- Text
────────────────────────────────────────

Friday, February 27, 2009

Superior Animals

I've been running lately. Dare I admit I'm training for a marathon? I hesitate to say such things in the fledgling stages. Too many things, physical and psychological, can go wrong in between now and that mythical run.

But there it is. I've spewed it out. I go to my local park and run around the outskirts with my dog, Lancelot, as I prepare to begin training on this hellaciously long run. And Lancelot loves it. I think it's because he was built to run, and I was built to plod along like an ape who's lost his tree. At home, I am the king. I have the access to the dog food, and I am the only one who can turn that funny, shiny metal thing that opens the door and allows Lancelot to relieve his bladder.

────────────────────────────────────────

- Data provided
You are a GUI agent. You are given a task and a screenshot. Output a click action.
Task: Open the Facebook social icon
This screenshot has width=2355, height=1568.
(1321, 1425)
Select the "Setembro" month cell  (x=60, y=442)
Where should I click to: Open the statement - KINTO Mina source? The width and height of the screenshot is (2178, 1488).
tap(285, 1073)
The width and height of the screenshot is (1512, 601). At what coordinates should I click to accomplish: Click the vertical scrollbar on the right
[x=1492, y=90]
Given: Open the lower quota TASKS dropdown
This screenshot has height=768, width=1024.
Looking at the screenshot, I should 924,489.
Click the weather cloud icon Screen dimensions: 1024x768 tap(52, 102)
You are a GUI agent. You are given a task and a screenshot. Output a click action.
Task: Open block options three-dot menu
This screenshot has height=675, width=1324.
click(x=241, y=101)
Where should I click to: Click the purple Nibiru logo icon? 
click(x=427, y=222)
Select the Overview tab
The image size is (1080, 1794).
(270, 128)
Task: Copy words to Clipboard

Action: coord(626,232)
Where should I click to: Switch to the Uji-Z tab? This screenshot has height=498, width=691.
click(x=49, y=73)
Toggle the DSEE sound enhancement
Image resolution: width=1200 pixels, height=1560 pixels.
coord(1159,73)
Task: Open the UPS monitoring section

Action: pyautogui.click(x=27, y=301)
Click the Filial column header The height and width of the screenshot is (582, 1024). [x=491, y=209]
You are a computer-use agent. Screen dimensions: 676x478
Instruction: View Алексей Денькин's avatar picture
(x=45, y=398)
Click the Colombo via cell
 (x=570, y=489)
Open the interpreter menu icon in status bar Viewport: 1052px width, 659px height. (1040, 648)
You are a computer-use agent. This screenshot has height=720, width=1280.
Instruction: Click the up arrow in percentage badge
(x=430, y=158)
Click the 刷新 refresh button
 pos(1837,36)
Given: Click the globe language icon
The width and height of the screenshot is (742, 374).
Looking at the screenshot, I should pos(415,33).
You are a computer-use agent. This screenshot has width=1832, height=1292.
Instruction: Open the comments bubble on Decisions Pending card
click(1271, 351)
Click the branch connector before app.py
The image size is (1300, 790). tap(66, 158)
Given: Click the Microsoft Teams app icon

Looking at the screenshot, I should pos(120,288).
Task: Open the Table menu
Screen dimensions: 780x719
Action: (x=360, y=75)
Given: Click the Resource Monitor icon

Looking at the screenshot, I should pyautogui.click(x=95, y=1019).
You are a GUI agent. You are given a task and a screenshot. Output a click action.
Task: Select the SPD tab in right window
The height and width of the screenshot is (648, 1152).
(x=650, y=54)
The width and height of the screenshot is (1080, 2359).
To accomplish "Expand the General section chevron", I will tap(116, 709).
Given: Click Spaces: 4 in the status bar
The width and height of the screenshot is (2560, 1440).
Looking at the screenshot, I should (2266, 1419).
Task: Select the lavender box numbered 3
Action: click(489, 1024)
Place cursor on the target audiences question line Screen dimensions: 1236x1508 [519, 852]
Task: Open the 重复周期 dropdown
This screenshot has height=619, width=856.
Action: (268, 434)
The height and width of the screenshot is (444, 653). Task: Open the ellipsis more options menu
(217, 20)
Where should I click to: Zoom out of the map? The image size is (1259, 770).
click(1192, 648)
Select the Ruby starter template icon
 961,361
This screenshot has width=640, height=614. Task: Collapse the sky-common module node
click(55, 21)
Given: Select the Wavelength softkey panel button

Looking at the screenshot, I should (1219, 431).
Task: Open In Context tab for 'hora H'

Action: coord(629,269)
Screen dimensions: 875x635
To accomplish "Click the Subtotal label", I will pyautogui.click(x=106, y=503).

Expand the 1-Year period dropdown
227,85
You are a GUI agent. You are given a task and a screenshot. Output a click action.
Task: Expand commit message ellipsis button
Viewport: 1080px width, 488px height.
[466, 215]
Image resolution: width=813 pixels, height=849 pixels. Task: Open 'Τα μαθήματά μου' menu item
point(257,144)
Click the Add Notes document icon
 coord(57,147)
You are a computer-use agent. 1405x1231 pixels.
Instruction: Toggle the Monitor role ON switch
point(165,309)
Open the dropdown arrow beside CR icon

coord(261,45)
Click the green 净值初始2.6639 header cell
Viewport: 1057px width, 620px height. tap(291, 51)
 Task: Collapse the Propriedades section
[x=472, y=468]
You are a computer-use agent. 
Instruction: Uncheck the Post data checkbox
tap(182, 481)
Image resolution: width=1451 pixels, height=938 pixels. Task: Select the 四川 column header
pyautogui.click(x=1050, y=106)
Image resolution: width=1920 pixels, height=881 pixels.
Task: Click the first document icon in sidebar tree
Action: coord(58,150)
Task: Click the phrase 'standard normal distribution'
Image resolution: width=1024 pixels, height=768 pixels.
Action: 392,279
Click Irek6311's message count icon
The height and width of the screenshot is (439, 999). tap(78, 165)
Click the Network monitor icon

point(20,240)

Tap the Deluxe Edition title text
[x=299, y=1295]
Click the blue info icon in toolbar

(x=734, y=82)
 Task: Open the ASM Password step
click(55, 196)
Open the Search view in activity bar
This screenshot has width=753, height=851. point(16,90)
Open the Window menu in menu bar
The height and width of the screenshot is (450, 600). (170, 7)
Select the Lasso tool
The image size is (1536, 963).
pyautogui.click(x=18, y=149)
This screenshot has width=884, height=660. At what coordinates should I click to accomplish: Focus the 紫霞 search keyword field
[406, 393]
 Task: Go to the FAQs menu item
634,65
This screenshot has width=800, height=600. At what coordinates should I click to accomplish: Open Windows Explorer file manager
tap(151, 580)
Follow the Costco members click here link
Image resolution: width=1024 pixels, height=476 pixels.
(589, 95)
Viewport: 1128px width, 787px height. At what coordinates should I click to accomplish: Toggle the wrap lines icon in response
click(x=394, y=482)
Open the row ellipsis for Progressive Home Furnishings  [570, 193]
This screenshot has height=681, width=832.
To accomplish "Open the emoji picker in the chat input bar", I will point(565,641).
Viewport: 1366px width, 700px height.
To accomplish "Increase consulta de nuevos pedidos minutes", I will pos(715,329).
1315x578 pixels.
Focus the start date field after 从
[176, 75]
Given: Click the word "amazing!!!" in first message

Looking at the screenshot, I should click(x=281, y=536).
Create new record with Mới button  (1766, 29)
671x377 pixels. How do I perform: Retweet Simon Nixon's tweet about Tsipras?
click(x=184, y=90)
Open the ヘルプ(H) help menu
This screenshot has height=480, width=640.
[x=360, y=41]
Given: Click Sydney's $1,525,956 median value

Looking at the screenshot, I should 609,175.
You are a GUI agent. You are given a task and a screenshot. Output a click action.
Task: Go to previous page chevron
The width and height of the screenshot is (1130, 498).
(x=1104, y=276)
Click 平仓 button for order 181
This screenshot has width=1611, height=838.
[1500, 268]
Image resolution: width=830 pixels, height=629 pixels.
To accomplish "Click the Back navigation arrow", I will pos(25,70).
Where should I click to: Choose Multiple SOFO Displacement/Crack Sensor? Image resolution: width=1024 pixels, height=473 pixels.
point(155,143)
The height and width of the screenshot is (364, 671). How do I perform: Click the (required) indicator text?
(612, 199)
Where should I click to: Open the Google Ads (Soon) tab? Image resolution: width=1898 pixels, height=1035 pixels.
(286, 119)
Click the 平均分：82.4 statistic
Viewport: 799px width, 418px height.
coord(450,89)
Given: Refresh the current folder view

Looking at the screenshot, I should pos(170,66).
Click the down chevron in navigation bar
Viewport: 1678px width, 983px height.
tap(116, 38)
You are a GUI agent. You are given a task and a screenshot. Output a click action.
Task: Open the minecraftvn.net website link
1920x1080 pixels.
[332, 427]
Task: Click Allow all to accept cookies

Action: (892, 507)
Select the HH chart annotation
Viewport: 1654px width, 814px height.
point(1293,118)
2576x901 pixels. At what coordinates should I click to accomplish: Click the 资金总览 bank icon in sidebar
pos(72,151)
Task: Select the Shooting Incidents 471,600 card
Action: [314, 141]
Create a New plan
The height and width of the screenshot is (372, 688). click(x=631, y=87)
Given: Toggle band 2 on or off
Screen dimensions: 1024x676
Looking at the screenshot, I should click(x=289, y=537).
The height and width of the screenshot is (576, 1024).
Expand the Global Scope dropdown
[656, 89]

────────────────────────────────────────

- Job 1
Repeat word for word the passage of the running blog post starting with "But there it" and going on through "relieve his bladder.".
- Job 2
Write what comes next in the running blog post, picking up right after its final sentence.

- Exercise answer 1
But there it is. I've spewed it out. I go to my local park and run around the outskirts with my dog, Lancelot, as I prepare to begin training on this hellaciously long run. And Lancelot loves it. I think it's because he was built to run, and I was built to plod along like an ape who's lost his tree. At home, I am the king. I have the access to the dog food, and I am the only one who can turn that funny, shiny metal thing that opens the door and allows Lancelot to relieve his bladder.

- Exercise answer 2
At the park, Lancelot is the superior animal. He ranges out ahead of me, checking out out everything, marking a few poles, trash cans and trees that other dogs have so foolishly claimed as their own, and then bolts back at me. He loves that part. He charges me, wanting to play. I'm sure it makes absolutely no sense to him that I just run around in a circle. No doubt he wants to make me feel better by running at me, leaping up, and trying to rend my shoulder from its socket.

So, during this morning routine, I fall to thinking. My friend Peter, who is also a runner and also a superior animal, does math problems in his head while he runs. He calculates distances based on time and, I'm sure, various other ape-out-of-tree activities. There's not much else to do, really. But me, I don't think about math. I think about fantasy stories, and I philosophize. Amateurishly, no doubt.

What jumped into my head as I watched Lancelot bolt onto the green, subjugate inappropriately scented trees, and race back to nip at me was the notion of Talent.

I always wanted to have Talent. Oodles and oodles of brilliant writing talent. I wanted to be one of those fellows who would think for a few seconds, then write a paragraph that everyone would “Oooooh” and “Ahhhhh” over. Doesn’t every writer want that?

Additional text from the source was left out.